A virtual sequence for splitting a sequence into disjoint, fixed-length subsequences:
groups

<groups> ( seq n -- groups )


Splitting a sequence into overlapping, fixed-length subsequences:
clump ( seq n -- array )


Splitting a sequence into overlapping, fixed-length subsequences, wrapping around the end of the sequence:
circular-clump ( seq n -- array )


A virtual sequence for splitting a sequence into overlapping, fixed-length subsequences:
clumps

<clumps> ( seq n -- clumps )


A virtual sequence for splitting a sequence into overlapping, fixed-length subsequences, wrapping around the end of the sequence:
circular-clumps

<circular-clumps> ( seq n -- clumps )


The difference can be summarized as the following:
With groups, the subsequences form the original sequence when concatenated:
USING: grouping ; { 1 2 3 4 } 2 group .
{ { 1 2 } { 3 4 } }

USING: grouping ; { 1 2 3 4 } dup 2 <groups> concat sequence= .
t
With clumps, collecting the first element of each subsequence but the last one, together with the last subsequence, yields the original sequence:
USING: grouping ; { 1 2 3 4 } 2 clump .
{ { 1 2 } { 2 3 } { 3 4 } }

USING: grouping assocs sequences ; { 1 2 3 4 } dup 2 <clumps> unclip-last [ keys ] dip append sequence= .
t
With circular clumps, collecting the first element of each subsequence yields the original sequence.

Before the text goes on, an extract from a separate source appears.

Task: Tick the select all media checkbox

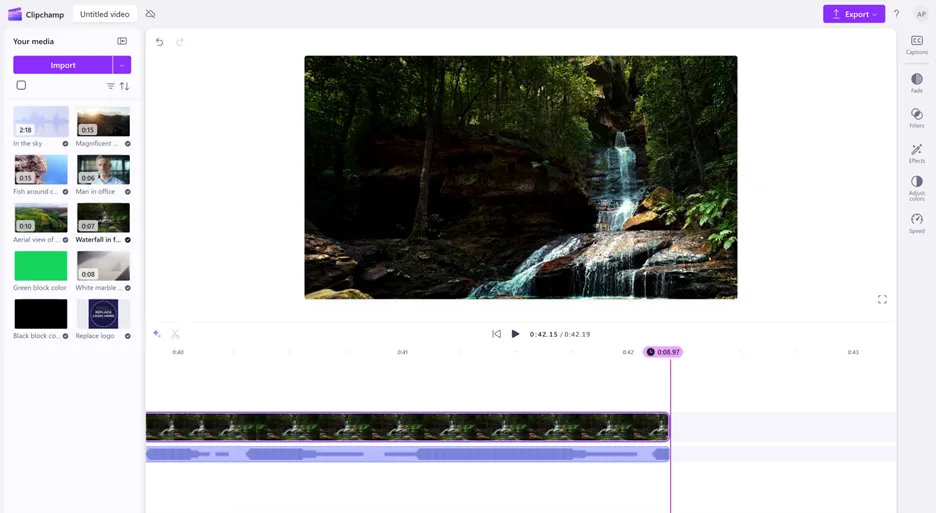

Collecting the nth element of each subsequence would rotate the original sequence n elements rightward:
USING: grouping ; { 1 2 3 4 } 2 circular-clump .
{ { 1 2 } { 2 3 } { 3 4 } { 4 1 } }

USING: grouping assocs sequences ; { 1 2 3 4 } dup 2 <circular-clumps> keys sequence= .
t

USING: grouping ; { 1 2 3 4 } 2 <circular-clumps> [ second ] { } map-as .
{ 2 3 4 1 }


A combinator built using clumps:
monotonic? ( seq quot: ( elt1 elt2 -- ? ) -- ? )


Testing how elements are related:
all-eq? ( seq -- ? )

all-equal? ( seq -- ? )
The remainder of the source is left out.